=== TEXTE FOURNI ===

La France propose une vision courageuse de l'histoire. Depuis 1963, la question de l'entrée de la Turquie en Europe est clairement posée. Aucun Président, aucun chef de gouvernement, aucun ministre sur ces bancs n'a répondu à ce jour par la négative. En 1999, l'ensemble des Etats-membres a reconnu la vocation européenne de la Turquie. Le 6 octobre, la Commission a donné un avis positif sur l'ouverture des négociations, qu'en effet, le Conseil européen autorisait le 17 décembre. Ce choix, Mesdames et Messieurs les députés nous engage. Ce n'est pas un choix d'opportunité, comme je l'ai entendu tout à l'heure, c'est un choix qui s'appuie sur une vision de la France, sur une vision de l'Europe. Nous proposons à la Turquie de faire sa révolution européenne. Notre projet européen réunit :
Un projet de paix et de stabilité
Un projet pour la démocratie, les libertés et les droits de l'homme
Un projet de développement économique et social C'est notre projet européen. C'est sur ces valeurs que la Turquie devra répondre. C'est à elle de rejoindre notre projet. L'ancrage de la Turquie peut renforcer l'Europe si elle réunit les conditions requises :
l'ancrage de la Turquie dans l'Union consolidera la paix et renforcera la sécurité.

=== DONNÉES FOURNIES ===

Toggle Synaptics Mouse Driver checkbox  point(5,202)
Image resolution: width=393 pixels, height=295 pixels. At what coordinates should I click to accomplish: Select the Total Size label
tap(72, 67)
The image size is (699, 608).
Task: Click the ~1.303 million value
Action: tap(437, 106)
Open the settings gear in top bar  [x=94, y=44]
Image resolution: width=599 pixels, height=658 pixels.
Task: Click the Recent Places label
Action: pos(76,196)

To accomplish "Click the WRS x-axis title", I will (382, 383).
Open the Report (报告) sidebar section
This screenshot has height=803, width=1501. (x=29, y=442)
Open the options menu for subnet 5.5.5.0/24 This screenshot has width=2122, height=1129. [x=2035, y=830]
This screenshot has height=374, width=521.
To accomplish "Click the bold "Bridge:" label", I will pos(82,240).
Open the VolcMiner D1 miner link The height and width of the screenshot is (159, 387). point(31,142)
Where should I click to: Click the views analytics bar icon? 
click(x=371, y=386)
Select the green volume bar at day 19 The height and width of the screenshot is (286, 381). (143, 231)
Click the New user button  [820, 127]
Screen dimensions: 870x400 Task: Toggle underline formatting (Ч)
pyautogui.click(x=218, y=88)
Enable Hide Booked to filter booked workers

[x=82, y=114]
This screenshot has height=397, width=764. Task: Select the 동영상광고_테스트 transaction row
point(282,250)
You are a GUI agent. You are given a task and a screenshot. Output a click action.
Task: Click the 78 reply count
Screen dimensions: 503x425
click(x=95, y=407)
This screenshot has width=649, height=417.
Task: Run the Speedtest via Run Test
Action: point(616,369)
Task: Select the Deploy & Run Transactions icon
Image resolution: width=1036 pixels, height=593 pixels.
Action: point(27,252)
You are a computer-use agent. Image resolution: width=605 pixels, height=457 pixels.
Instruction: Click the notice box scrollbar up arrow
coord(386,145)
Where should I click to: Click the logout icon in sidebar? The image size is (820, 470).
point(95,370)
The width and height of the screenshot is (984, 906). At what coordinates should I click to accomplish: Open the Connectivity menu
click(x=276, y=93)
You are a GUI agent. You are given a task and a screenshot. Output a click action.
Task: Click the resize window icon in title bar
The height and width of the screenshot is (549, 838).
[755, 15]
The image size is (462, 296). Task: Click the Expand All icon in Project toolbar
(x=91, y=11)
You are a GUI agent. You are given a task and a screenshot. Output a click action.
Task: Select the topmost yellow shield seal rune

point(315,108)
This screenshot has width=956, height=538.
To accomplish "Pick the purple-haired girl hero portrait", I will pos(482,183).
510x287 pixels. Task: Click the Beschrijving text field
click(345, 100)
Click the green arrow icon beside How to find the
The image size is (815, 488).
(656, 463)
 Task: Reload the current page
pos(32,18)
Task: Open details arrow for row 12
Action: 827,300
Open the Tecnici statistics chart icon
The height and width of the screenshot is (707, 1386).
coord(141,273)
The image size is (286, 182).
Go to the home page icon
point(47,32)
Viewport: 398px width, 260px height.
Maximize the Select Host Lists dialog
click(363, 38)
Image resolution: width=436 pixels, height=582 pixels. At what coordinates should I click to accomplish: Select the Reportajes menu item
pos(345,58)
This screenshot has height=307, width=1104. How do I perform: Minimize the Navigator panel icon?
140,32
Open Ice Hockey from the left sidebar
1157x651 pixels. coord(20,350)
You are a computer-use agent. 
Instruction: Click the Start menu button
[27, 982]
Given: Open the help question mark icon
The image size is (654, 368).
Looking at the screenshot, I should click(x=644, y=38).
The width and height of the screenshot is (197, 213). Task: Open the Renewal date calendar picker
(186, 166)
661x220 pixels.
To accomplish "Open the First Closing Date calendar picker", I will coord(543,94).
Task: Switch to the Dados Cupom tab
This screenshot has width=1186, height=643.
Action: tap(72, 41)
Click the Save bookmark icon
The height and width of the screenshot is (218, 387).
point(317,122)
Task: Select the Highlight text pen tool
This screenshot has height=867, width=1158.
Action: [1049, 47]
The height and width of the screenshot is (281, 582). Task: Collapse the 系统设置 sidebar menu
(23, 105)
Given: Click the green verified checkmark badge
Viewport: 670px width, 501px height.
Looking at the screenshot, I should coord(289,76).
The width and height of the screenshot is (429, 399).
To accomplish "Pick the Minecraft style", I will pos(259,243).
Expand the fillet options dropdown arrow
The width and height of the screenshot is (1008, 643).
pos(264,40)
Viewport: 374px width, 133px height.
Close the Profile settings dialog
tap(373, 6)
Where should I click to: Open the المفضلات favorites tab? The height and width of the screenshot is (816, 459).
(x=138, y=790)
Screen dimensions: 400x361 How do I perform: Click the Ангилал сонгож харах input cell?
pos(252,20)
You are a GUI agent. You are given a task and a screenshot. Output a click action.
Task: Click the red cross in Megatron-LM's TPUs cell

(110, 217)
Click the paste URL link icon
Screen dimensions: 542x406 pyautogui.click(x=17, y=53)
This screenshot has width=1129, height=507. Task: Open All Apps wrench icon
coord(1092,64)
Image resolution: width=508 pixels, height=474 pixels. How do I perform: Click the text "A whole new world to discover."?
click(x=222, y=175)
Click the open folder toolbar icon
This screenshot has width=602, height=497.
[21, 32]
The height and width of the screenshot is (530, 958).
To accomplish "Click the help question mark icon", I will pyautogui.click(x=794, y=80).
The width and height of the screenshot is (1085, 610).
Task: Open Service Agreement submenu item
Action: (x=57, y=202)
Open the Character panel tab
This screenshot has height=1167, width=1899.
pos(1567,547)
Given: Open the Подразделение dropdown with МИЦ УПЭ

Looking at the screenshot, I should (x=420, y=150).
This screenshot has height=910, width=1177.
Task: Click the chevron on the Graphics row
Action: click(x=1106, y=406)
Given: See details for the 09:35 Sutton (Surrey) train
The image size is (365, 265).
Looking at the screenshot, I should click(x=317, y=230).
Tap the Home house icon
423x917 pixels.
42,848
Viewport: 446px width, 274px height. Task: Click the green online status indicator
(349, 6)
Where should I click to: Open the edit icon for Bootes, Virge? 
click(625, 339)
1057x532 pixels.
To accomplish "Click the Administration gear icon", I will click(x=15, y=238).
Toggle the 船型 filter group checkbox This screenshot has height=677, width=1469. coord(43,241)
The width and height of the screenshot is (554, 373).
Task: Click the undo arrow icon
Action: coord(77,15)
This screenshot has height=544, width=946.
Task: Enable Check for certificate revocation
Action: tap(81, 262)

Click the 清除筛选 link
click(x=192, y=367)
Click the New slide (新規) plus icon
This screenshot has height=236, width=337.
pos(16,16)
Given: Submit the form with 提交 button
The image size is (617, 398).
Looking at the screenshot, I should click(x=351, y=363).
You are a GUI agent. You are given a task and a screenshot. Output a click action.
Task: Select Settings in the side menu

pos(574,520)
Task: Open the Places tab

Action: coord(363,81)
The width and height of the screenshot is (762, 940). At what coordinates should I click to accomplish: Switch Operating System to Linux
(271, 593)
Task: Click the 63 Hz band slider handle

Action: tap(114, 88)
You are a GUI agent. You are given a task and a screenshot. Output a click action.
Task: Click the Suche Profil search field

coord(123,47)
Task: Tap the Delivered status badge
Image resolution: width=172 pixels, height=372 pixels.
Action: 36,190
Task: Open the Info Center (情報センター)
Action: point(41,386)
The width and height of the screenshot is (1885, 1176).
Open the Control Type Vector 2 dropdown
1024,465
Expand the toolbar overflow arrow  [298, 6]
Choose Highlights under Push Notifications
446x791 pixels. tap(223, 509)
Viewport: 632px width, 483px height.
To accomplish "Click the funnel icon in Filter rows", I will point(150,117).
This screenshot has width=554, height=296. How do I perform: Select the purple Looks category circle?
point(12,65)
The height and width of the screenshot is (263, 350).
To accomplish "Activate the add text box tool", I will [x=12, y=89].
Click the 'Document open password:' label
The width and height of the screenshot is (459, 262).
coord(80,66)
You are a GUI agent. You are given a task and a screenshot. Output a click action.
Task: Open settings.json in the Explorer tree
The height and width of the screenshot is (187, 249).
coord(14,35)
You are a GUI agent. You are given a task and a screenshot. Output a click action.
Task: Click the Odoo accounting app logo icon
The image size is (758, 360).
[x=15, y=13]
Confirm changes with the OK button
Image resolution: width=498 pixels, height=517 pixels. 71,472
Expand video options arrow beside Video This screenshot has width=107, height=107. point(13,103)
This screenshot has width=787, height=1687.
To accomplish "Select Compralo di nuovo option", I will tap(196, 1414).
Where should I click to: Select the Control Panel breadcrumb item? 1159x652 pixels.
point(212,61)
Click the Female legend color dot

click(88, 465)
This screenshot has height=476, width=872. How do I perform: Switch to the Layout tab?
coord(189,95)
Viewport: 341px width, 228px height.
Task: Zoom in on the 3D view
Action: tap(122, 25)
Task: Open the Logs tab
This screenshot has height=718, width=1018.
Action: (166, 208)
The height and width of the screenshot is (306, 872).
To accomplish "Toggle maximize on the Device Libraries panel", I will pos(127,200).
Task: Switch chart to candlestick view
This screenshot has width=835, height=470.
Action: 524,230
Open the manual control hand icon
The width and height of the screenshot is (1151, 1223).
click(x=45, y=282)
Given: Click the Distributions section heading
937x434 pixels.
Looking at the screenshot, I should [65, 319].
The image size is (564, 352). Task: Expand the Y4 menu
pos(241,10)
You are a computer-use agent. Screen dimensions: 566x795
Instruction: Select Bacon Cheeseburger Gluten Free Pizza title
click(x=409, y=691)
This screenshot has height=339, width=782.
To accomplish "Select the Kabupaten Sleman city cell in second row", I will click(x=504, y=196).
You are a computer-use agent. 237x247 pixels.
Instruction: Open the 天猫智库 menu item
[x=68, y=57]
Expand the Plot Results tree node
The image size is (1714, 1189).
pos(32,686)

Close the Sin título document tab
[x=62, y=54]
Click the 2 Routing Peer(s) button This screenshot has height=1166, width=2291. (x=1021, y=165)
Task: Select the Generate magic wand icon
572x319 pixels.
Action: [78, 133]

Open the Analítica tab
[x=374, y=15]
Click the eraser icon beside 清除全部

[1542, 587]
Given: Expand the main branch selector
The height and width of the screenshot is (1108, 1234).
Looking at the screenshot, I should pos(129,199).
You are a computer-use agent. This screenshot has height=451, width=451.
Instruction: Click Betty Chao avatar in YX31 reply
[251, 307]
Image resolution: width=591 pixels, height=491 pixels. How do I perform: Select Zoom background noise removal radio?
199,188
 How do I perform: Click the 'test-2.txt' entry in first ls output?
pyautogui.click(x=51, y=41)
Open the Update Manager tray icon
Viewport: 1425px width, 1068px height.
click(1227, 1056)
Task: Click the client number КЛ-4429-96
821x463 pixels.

===

- [CONSIGNE 1] D'après le discours sur l'entrée de la Turquie en Europe, quel jour la Commission a-t-elle donné un avis positif sur l'ouverture des négociations ?
- [CONSIGNE 2] Poursuivez le discours sur l'entrée de la Turquie en Europe à partir de sa dernière phrase.

- [RÉPONSE RÉDIGÉE 1] Le 6 octobre.

- [RÉPONSE RÉDIGÉE 2]
l'ancrage de la Turquie rendra irréversible la démocratisation de ce pays et la défense des libertés.
l'ancrage de la Turquie dans l'Union assurera son développement économique tout en contribuant à sa prospérité. La Turquie doit faire sa révolution européenne. Laissons l'Europe exercer sa force d'attraction démocratique. C'est là que, de fait, réside sa puissance. Rien ne condamne la Turquie à l'exclusion éternelle de l'Europe
La géographie : quelle part d'Europe la Turquie porte-t-elle en elle ? C'est une question qu'elle se pose depuis des siècles. Aujourd'hui, nous voulons résolument qu'elle penche du côté européen. C'est notre intérêt. C'est l'intérêt de l'Europe. N'ouvrons pas à nos portes un foyer d'instabilité tourné contre une Europe qui aurait refusé l'espoir.
La religion : les dirigeants Turcs nous disent vouloir construire un Etat laïc. La France - vous, le Parlement, qui avez voté à l'unanimité une loi d'avant-garde sur la laïcité - doit-elle les décourager les dirigeants turcs de s'engager sur la voie de la laïcité ? Nombreux sont les musulmans qui, en Turquie, ne veulent pas faire de la religion un projet politique. Retrouvons-nous sur l'essentiel, sur les valeurs fondamentales, et construisons un "vivre ensemble" européen qui sera d'autant plus fort qu'il rassemblera des Européens de toutes confessions.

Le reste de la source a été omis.